Also, let’s create a base abstract class for the front plane with common properties and an abstract method which we will implement using different approaches to modify the plane mesh. Components derived from this one should be added to the front plane that imitates sand.
public abstract class DeformablePlane : MonoBehaviour { [SerializeField] protected float _radiusOfDeformation = 0.2f; [SerializeField] protected float _powerOfDeformation = 1f; public abstract void Deform(Vector3 positionToDeform); }
Now we need to detect an input event and determine where a player has pressed to remove sand. For that, we should create a new MonoBehaviour and add it to the Camera game object.

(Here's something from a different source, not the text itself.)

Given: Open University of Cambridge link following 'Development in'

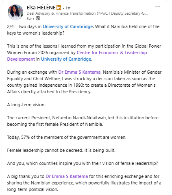Looking at the screenshot, I should click(x=66, y=59).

It simply makes a raycast from the clicked point towards the plane that we would like to deform.
[RequireComponent(typeof(Camera))] public class Deformer : MonoBehaviour { [SerializeField] private DeformablePlane _deformablePlane; [SerializeField] private InputProviderType _inputProviderType; private Camera _camera; private void Awake() { _camera = transform.GetComponent<Camera>(); } private void Update() { if (Input.GetMouseButton(0)) { OnInputReceived(Input.mousePosition); } } private void OnInputReceived(Vector3 position) { var ray = _camera.ScreenPointToRay(position); DeformMesh(ray); } private void DeformMesh(Ray ray) { if (!Physics.Raycast(ray, out var hit)) { return; } _deformablePlane.Deform(hit.point); } }
The Naive Implementation
The simplest solution would be just deforming the mesh when Deform() method is called. We check every vertex if its position is inside the radius of a clicked point on the screen and push it in the Vector3.up direction to move the vertex behind the ground plane and imitate sand being removed.
[RequireComponent(typeof(MeshFilter), typeof(MeshCollider))] public class DeformableMeshPlane : DeformablePlane { private Mesh _mesh; private MeshCollider _collider; private Vector3[] _vertices; private void Awake() { var meshFilter = GetComponent<MeshFilter>(); _collider = GetComponent<MeshCollider>(); _mesh = meshFilter.mesh; _vertices = _mesh.vertices; } public override void Deform(Vector3 positionToDeform) { positionToDeform = transform.InverseTransformPoint(positionToDeform); var somethingDeformed = false; for (var i = 0; i < _vertices.Length; i++) { var dist = (_vertices[i] - positionToDeform).sqrMagnitude; if (dist < _radiusOfDeformation) { _vertices[i] -= Vector3.up * _powerOfDeformation; somethingDeformed = true; } } if (!somethingDeformed) { return; } _mesh.vertices = _vertices; _collider.sharedMesh = _mesh; } }
Adding The Job System
The first improvement would be jobifying the vertices’ position check to iterate over the array in parallel. For that, we need to schedule a new job when Deform() is invoked. And after the job is completed we set vertices back and update the collider.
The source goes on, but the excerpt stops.